Impact of the Middle East Crisis on the Philippine Economy


chaos on a street in Libya


The Philippine economy might be threatened, like the rest of the world, by the ongoing political turmoil in the Middle East and North Africa. Most of these counties are major oil-producers.  They are responsible for 36% of global oil output and 61% of proved reserved in 2009 according to Statistical Review of World Energy by BPI PIc. Saudi Arabia, the largest world’s oil producer, holds one-fifth of the world’s oil. Iran, with an output of 37.2 million barrels per day, is OPEC’s second largest, while Libya is 8th with an output of 1.6 million barrels per day. As of yesterday news of the escalation of violence in Libya sent the oil price soaring above $105 per barrel.  It could trigger a cascade of price increases on various commodities and services making life more difficult for the average Filipinos.
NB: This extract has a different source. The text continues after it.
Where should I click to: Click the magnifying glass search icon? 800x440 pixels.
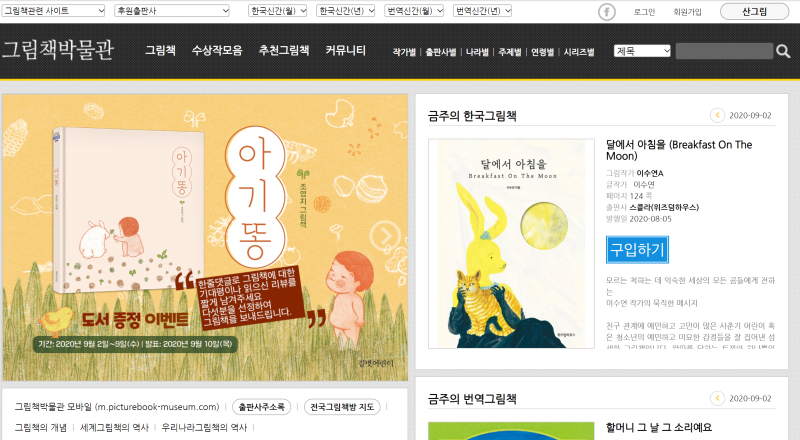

The future of the Filipino Overseas Workers or OFWs hangs in the balance as a consequence of the tension in this region.  Due to the lack of better opportunities at home many Filipinos are forced to work temporarily or permanently abroad. Middle East is a prime destination for our skilled and unskilled workers.  According to POEA reports in 2008 alone 631, 828 Filipinos were deployed in this part of Asia. As of June 2010 there are around 6,000 Filipinos in Egypt, 31,000 in Bahrain, 1,400 in Yemen and around 26,000 are in Libya

Because of the large number of Filipinos working out of the country, remittances from them became the major pillar of the Philippine economy, contributing to more than 10% of the country’s gross domestic product. In 2010 total OFW remittance has reached US$18.8 billion. Remittances are money sent home to support the families they left behind in the Philippines. Here is the breakdown of Middle East OFW remittances based on Bangko Sentral ng Pilipinas data for the year 2010 (in thousand dollars):

Middle East____________2,964,341
Saudi Arabia___________1,544,34
Qatar_________________246,807
 Bahrain______________   157,232
  Kuwait________________ 106,486
 Oman__________________  5,760
 Jordan_________________   3,175
 Libya__________________   1,045
 Egypt___________________   381
 Iraq____________________    292
  Iran____________________    160
    Yemen___________________    61

The United States and countries of the European Union have already advised their citizens to get out of the danger zone due to unrelenting violence and mayhem in Libya. Some have already started sending chartered planes and ferries to fetch their nationals.  Meanwhile, our Department of Foreign Affairs are still on a waiting game not having declared an emergency evacuation of Filipino workers yet. Only a travel ban to Bahrain, Libya and Yemen was issued so far. was issued. But it would be inevitable as the situation turns more perilous. However, it could mean loss of job for each individual worker and loss of revenue for the country as well.


Manuel Villar, chairman of the Senate trade committee, has called on the trade, energy and labor departments to come up with a comprehensive study and concrete proposals on how an escalation of hostilities between protesters and government forces in these countries could impact on the national economy and the welfare of OFWs.

The Management Association of the Philippines (MAP) said that the Philippines must be prepared in case there will be a recurrence of the 1973 oil crisis, and should reduce dependence on fossil fuel.

“Better prepared than sorry when the unwanted scenarios happen”, said the MAP.




2 Response to Impact of the Middle East Crisis on the Philippine Economy

February 28, 2011 at 2:48 PM

Not a nice news for the entire world about this crisis in Libya. Am not so into politics but for sure totally agree with the quotation
“Better prepared than sorry when the unwanted scenarios happen” . Country leaders should take their citizens life seriously which includes urgent safety.
Good job friend. I hope your people get rescued. we all hope the crisis ends for good.

March 1, 2011 at 12:21 PM

Likewise, I'm not so into politics myself. But sometimes as ordinary individuals we cannot avoid to share our views on certain issues. People nowadays are not afraid on airing their opinions, hence the popularity of twitter. We need to have our voice heard too. I also hope that everybody, our folks and the other nationals, will be rescued in time and no one gets hurt. I hope this crisis ends soon. Oil price just keeps on going higher.